Excerpted text.
※
The Clive Davis Institute of Recorded Music at New York University 's Tisch School of the Arts has purchased a 32-channel API Legacy AXS console with Final Touch automation, plus two The BOX consoles, for its new campus in Brooklyn.

API has history with the institute. Back in 2006, it purchased the third-ever API Vision console at the suggestion of associate arts professor/associate chair Nicholas Sansano. An engineer, producer and musician himself, Sansano started his career at Greene Street Recording in NYC working on the first Legacy ever made. "API to me represented 'color ' and a certain added thickness; 'added ' being the operative word - the console gave you back more than what you put into it, " he recalls.

When the Clive Davis Institute moved to new premises in late 2019, Sansano again turned to API: "We went back to basics, so to speak, and purchased the more conventional configuration of the Legacy AXS for the new space. We needed the sound, but not the multi-channel capability. We also purchased The BOX consoles for smaller-scale production suites. "

The new Brooklyn campus consolidates the university 's media, technology and arts department in the former headquarters of the New York City Transit Authority at the MetroTech Center. The studio and music spaces at the new Clive Davis Institute were designed by Francis Manzella 's FM Design and include four large studios, two production suites, one critical listening room, five edit suites, four practice rooms, two rehearsal/music performance rooms and two computer labs.

The Legacy AXS has been installed into Studio 3, better known as the Nature Room for its forest imagery and color scheme. Here, engineering classes are held for first year students along with some advanced production classes. The room is also bookable by students working on curricular and personal projects, and the whole facility is open till midnight seven days a week.

"We have a total of about 250 students, and over a semester any given room will see immense traffic, " says Sansano. "Our tech staff is very busy! We treat the instruction and our facilities as 'real world ' as possible. Many projects from our production classes are released commercially by the students; at NYU 's Tisch School of the Arts, once a project gets a grade, ownership reverts back to the student. The studios represent exactly what they will move into or aspire to move into professionally. If students wish to stay gear-consistent from studio to studio, we have a number of API Lunchboxes loaded with API and other 500 series gear. So even when we don 't have an API console in the room, we always have outboard API preamps, EQs and compressors. Again, it 's a great teaching tool - we want them to experiment with a variety of gear, and to learn to really hear the difference. Once they do, they can make selections based on their taste and the artistic task at hand. They will almost always see API gear in a professional setting; hopefully we are teaching them why. "
※
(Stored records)

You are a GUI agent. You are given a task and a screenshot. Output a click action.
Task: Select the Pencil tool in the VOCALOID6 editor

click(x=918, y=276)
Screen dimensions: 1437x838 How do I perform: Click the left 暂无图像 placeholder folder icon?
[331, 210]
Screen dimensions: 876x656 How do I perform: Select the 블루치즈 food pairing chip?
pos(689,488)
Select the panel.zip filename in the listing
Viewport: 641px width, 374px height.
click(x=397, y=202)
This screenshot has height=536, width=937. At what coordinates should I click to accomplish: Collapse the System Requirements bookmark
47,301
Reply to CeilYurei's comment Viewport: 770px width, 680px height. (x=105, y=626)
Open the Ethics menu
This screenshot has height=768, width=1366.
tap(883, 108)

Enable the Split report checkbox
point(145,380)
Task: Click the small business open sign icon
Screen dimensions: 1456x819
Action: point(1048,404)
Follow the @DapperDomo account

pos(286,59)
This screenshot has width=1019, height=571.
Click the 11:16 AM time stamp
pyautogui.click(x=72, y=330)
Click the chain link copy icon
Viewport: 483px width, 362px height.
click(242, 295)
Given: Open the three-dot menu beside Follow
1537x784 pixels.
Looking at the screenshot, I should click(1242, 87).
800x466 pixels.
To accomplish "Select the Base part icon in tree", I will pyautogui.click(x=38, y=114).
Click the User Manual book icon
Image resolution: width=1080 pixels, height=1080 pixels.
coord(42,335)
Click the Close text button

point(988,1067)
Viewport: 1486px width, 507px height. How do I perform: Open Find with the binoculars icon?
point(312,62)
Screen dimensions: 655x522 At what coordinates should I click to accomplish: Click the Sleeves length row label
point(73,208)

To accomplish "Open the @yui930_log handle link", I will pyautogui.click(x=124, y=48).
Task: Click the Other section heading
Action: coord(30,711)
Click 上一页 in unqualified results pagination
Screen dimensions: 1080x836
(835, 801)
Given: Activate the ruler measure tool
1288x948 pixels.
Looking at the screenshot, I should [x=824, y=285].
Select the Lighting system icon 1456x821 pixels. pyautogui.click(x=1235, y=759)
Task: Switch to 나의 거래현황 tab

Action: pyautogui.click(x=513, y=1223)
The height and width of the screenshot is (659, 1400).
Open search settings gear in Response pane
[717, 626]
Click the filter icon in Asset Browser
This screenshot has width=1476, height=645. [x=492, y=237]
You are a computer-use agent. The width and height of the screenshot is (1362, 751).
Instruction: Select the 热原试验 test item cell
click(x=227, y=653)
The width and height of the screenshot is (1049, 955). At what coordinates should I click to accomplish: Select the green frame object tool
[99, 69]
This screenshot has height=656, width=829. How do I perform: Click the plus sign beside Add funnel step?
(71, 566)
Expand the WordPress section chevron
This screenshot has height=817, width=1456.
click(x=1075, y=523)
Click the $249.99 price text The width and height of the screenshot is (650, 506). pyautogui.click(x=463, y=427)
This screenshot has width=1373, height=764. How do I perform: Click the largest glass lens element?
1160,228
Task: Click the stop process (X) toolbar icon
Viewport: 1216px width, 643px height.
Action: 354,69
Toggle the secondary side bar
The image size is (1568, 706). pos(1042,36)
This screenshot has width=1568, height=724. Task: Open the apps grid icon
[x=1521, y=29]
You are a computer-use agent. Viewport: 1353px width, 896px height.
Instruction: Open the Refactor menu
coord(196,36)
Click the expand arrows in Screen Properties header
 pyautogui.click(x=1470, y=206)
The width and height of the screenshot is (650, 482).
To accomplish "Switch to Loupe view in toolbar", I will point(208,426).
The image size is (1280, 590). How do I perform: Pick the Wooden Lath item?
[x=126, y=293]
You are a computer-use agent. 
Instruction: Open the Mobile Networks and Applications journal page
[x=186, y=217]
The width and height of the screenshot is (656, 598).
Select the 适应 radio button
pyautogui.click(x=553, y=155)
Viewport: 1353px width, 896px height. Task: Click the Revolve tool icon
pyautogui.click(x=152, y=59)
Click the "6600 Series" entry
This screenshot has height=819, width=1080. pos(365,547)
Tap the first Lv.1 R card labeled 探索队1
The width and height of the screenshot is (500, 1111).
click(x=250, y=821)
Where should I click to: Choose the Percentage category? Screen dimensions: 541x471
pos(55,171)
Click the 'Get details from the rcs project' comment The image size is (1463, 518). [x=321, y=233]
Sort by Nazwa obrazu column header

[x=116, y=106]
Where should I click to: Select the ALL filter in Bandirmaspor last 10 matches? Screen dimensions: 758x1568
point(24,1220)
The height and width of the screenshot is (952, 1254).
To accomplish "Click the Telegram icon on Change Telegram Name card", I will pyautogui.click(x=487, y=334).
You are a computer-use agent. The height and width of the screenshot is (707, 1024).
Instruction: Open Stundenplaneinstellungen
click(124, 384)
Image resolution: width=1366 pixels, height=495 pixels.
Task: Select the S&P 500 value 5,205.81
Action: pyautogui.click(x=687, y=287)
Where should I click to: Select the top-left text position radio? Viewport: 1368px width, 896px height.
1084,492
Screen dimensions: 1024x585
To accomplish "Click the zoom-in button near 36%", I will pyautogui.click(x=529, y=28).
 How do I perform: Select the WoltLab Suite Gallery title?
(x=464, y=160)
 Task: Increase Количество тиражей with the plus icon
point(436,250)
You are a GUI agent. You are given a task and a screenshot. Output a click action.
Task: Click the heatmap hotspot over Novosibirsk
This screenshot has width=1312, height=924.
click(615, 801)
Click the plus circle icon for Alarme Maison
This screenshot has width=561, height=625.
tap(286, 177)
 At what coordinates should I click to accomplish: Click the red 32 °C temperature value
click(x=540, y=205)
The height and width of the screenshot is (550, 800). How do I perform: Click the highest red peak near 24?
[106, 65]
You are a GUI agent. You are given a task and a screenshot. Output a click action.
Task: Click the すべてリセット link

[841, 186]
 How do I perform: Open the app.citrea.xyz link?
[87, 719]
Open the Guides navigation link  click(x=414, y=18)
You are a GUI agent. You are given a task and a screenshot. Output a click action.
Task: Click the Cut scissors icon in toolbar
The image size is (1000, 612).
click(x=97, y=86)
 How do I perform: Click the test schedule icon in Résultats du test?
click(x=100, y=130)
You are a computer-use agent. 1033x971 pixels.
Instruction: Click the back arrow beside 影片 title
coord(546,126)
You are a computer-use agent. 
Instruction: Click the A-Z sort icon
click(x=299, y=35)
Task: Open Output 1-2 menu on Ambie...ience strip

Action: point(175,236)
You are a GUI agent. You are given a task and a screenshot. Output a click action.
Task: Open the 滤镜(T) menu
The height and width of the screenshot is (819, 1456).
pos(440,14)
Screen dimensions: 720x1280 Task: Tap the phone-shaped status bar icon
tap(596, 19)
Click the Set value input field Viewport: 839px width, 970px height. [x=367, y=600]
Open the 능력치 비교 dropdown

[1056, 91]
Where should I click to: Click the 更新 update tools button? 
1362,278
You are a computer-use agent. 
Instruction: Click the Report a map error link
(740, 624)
※
Directives.
a – Retype the stored records exactly, starting at their first line and ending with the line that contains "Action: coord(30,711)", including that line.
b – Extend the article about the Clive Davis Institute's new API consoles, picking up after its final sentence.

Replies.
a –
You are a GUI agent. You are given a task and a screenshot. Output a click action.
Task: Select the Pencil tool in the VOCALOID6 editor

click(x=918, y=276)
Screen dimensions: 1437x838 How do I perform: Click the left 暂无图像 placeholder folder icon?
[331, 210]
Screen dimensions: 876x656 How do I perform: Select the 블루치즈 food pairing chip?
pos(689,488)
Select the panel.zip filename in the listing
Viewport: 641px width, 374px height.
click(x=397, y=202)
This screenshot has height=536, width=937. At what coordinates should I click to accomplish: Collapse the System Requirements bookmark
47,301
Reply to CeilYurei's comment Viewport: 770px width, 680px height. (x=105, y=626)
Open the Ethics menu
This screenshot has height=768, width=1366.
tap(883, 108)

Enable the Split report checkbox
point(145,380)
Task: Click the small business open sign icon
Screen dimensions: 1456x819
Action: point(1048,404)
Follow the @DapperDomo account

pos(286,59)
This screenshot has width=1019, height=571.
Click the 11:16 AM time stamp
pyautogui.click(x=72, y=330)
Click the chain link copy icon
Viewport: 483px width, 362px height.
click(242, 295)
Given: Open the three-dot menu beside Follow
1537x784 pixels.
Looking at the screenshot, I should click(1242, 87).
800x466 pixels.
To accomplish "Select the Base part icon in tree", I will pyautogui.click(x=38, y=114).
Click the User Manual book icon
Image resolution: width=1080 pixels, height=1080 pixels.
coord(42,335)
Click the Close text button

point(988,1067)
Viewport: 1486px width, 507px height. How do I perform: Open Find with the binoculars icon?
point(312,62)
Screen dimensions: 655x522 At what coordinates should I click to accomplish: Click the Sleeves length row label
point(73,208)

To accomplish "Open the @yui930_log handle link", I will pyautogui.click(x=124, y=48).
Task: Click the Other section heading
Action: coord(30,711)

b –
Like most large format consoles, the Legacy can be a little overwhelming for students at first sight. "However, we have found that they are quickly up and running, and the learning curve is in fact not as steep as more multi-function, deeply layered, menu-based gear, " continues Sansano. "Having all your options in sight and tangible seems to put the students at ease. It also gives them confidence when they use the two production suites with the API BOX consoles. We find that API consoles work really well in hybrid mix mode, using portions of the desk as a summing amp. In particular, the design of The BOX facilitates hybrid mixing with ease. Faculty and guests love the sound of the AXS console, as well as the sound of the room. "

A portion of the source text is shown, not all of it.